Deploy to DockerHub

[VikashKothary]

To the AnkiCommunity Org.

[kuklinistvan]

I think the main README needs a clean overview of the (new) links somewhere in the front - let me deploy the image after the README gets cleaned. I'm sorry, I'm now a little bit busy with another project but I'll check back from time to time.

[kuklinistvan]

I think I'll continue with this next time

[kuklinistvan]

I did some quick inventory. Right now on DockerHub, under the organization we have:

• djankiserv
• djankiserv-static

None of them seems to have publicity (i.e. mentioned on the wiki or elsewhere).
Under my account I have docker-anki-sync-server, which supports Anki Desktop version 2.1.19 only.

Before I move the images to the organization, I think it would be a good idea to clarify some details:

• Do we want to keep the old image? (I would prefer to keep, so we have an old-stable version)
  • If so, how should we lay out the GitHub repositories?
    • For the legacy version, we have a seperate repository (https://github.com/ankicommunity/docker-anki-sync-server/), while the djankiserv images are under the project repository (https://github.com/ankicommunity/djankiserv/tree/master/images)
  • If not, how should we structure our images under the organization and under the GitHub repository?

I think the cleanest solution would be to move the djankiserv images into https://github.com/ankicommunity/docker-anki-sync-server/ and simply have different tags for them.

What do you think?

[VikashKothary]

@kuklinistvan I totally agree with all your points and your solution. My current position is that we support both images but they will later by combined as the different projects are combined.
@AntonOfTheWoods Adding you to the thread.

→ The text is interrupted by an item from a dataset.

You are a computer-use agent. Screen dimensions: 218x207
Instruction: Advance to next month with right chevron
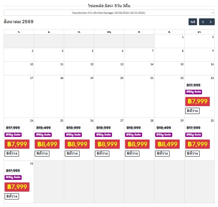211,22
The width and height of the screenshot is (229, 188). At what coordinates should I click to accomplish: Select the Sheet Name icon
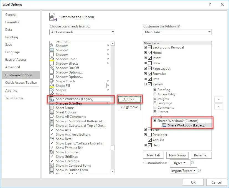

As the actions, as I see them are:

• Move the addon to our new addons repo: This is more a separate initiative, but we've got a lot of addons flying around. We moving them all to one place.
• Rename current Docker folder to the Docker image name: I think anki-sync-server works best but it's completely up to you.
• Move the djankiserv images to this repo: I'll create an issue on that repo that links to this one.
• Decide on the best place for the djankiserv's Kubernetes manifests: My heart says, that's here to keep things simple. But there is an option of creating a separate repo for just developing Helm charts which is an option if there is demand for it and someone is willing to support it.
• Rename repo: This is to reflect the fact this is for the ankicommunity as a whole rather than just for anki-sync-server which is more of a "brand" name for the original project.
• Set Up a CI/CD pipeline to Deploy images: Optional, but nice.
• Update README with a list of images: Just something simple to help users pick the right one for them.
• Update wiki: Everything else related to the images. But that's completely up to you.

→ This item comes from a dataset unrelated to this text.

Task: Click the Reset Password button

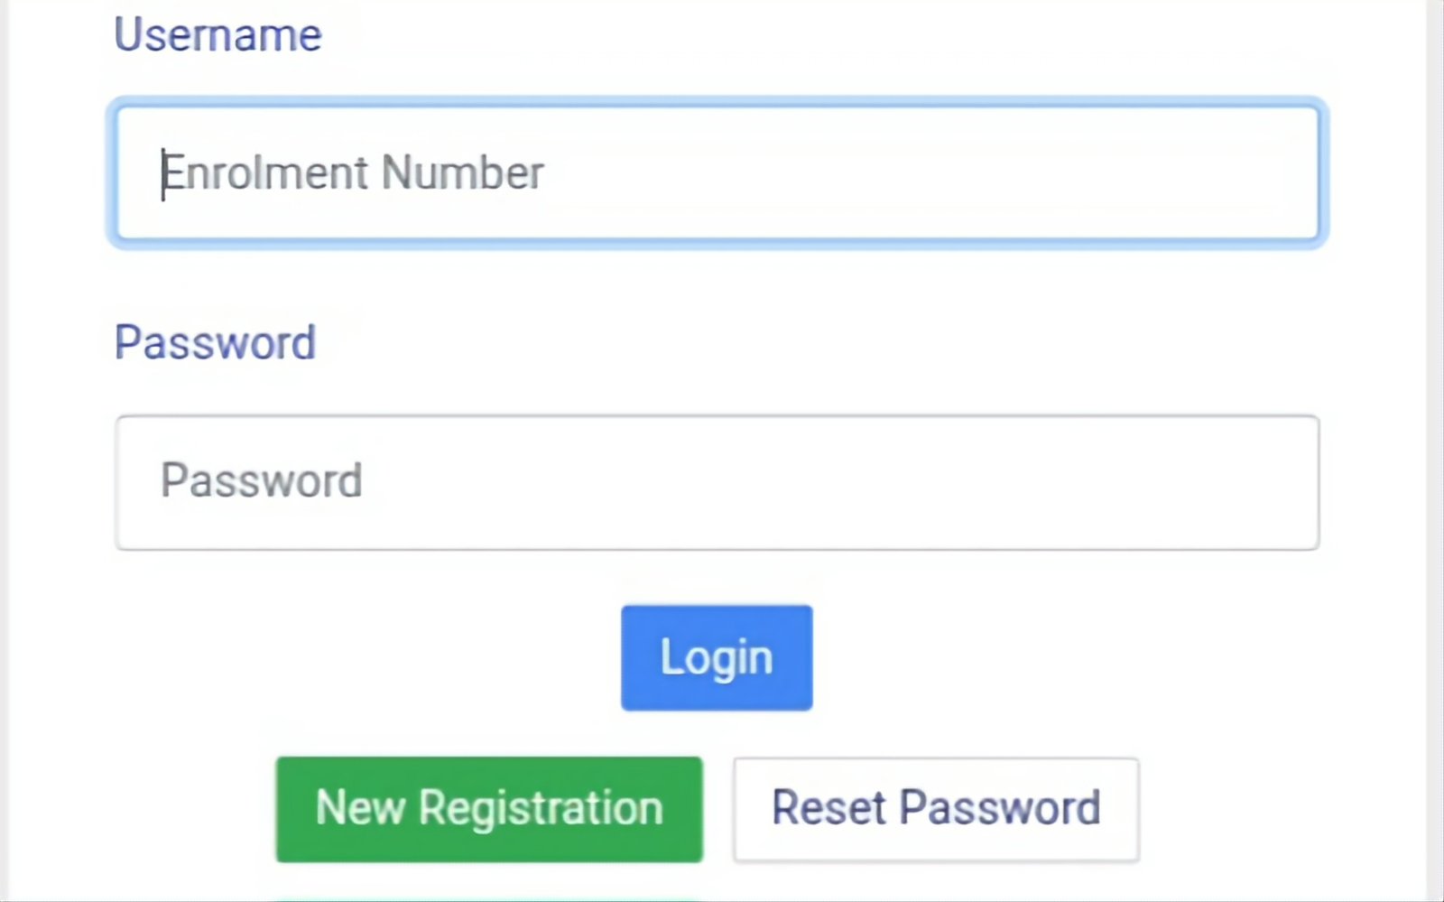Action: pos(936,809)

Anything I missed. Once agreed, we can create separate issues for each one. And make this dependant as applicable.

[kuklinistvan]

Rename repo: This is to reflect the fact this is for the ankicommunity as a whole rather than just for anki-sync-server which is more of a "brand" name for the original project.

Rename to what? :)

Got it otherwise, next time I'll continue this

[kuklinistvan]

Hello,

Yesterday I wrote a longer reply - but it seems that I have closed the browser window before hitting send.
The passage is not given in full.